> PROVIDED TEXT:
++++
I know that getting carts for several would be difficult as well as more expensive but I agree, that ground driving is more difficult than driving in a cart. Depending on the age the kids could get pulled off their feet and drug. I've never seen a class for ground driving, good luck.


----------



## DJF Miniature Show Horses (Sep 27, 2012)

We have ground driving and ground driving obstacle classes in southern Oregon. The only shows that offer these classes are at the Wilderville Classic Shows. In the ground driving class we walk,trot,halt,reverse and do rein backs. Sometimes are asked for a sidepass. The obstacle GD class is similiar to In Hand Trail. Walking over bridges, over a tarp, logs, and the like. I train my minis like this anyway before they are introduced to a cart. Hope that helps :0)


----------



## disneyhorse (Sep 28, 2012)

Ground driving is much harder than driving in a cart, and possibly less safe (vs an adult in the cart with them) in the event of a horse spinning or such.

I've taught lots of adults to ground drive and they're either too hard on the mouth with consistency or they just drive with too much slack.
++++
> INFORMATION PROVIDED:
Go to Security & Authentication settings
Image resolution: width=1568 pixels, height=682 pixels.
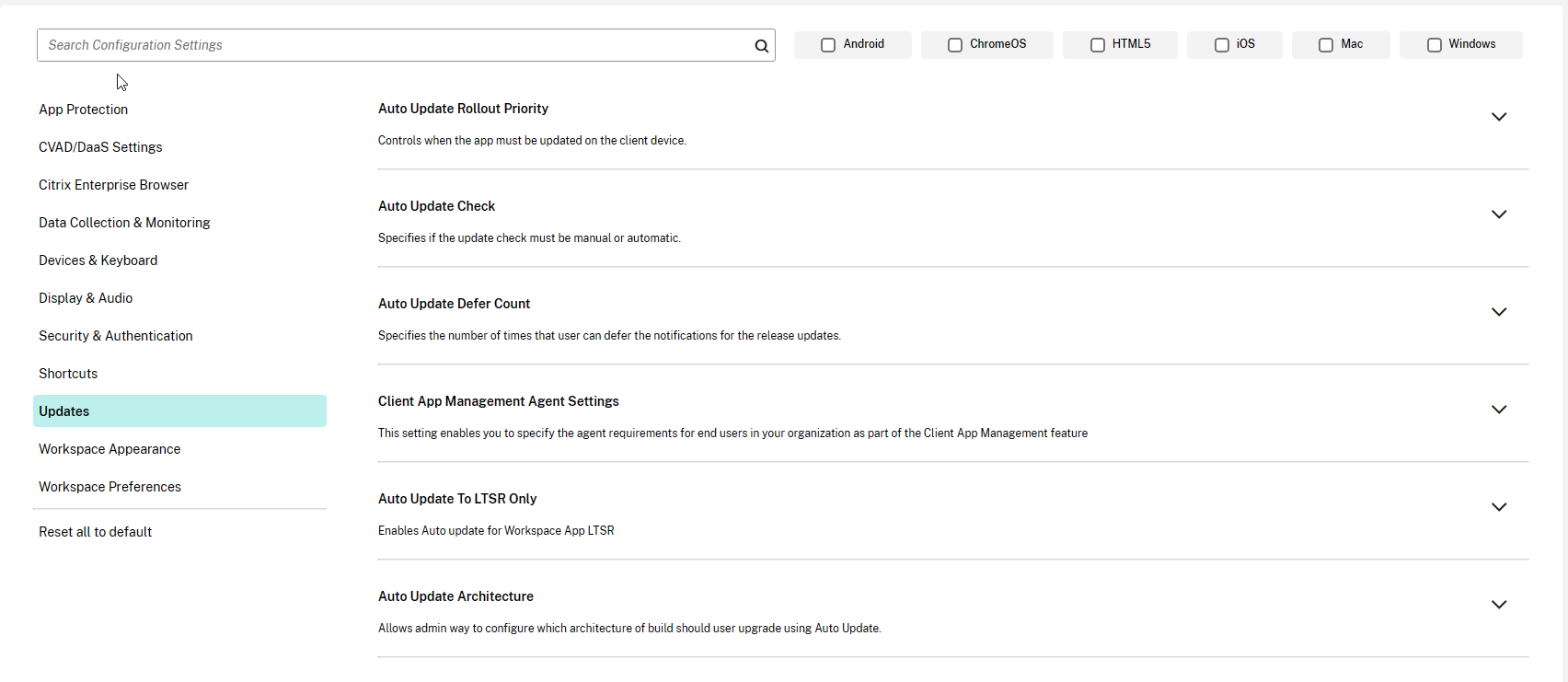(x=116, y=336)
++++
> EXERCISE DIRECTIONS:
Reproduce the full ground driving thread word for word. Work only from the ground driving thread, not the data.

> WRITTEN ANSWER:
I know that getting carts for several would be difficult as well as more expensive but I agree, that ground driving is more difficult than driving in a cart. Depending on the age the kids could get pulled off their feet and drug. I've never seen a class for ground driving, good luck.


----------



## DJF Miniature Show Horses (Sep 27, 2012)

We have ground driving and ground driving obstacle classes in southern Oregon. The only shows that offer these classes are at the Wilderville Classic Shows. In the ground driving class we walk,trot,halt,reverse and do rein backs. Sometimes are asked for a sidepass. The obstacle GD class is similiar to In Hand Trail. Walking over bridges, over a tarp, logs, and the like. I train my minis like this anyway before they are introduced to a cart. Hope that helps :0)


----------



## disneyhorse (Sep 28, 2012)

Ground driving is much harder than driving in a cart, and possibly less safe (vs an adult in the cart with them) in the event of a horse spinning or such.

I've taught lots of adults to ground drive and they're either too hard on the mouth with consistency or they just drive with too much slack.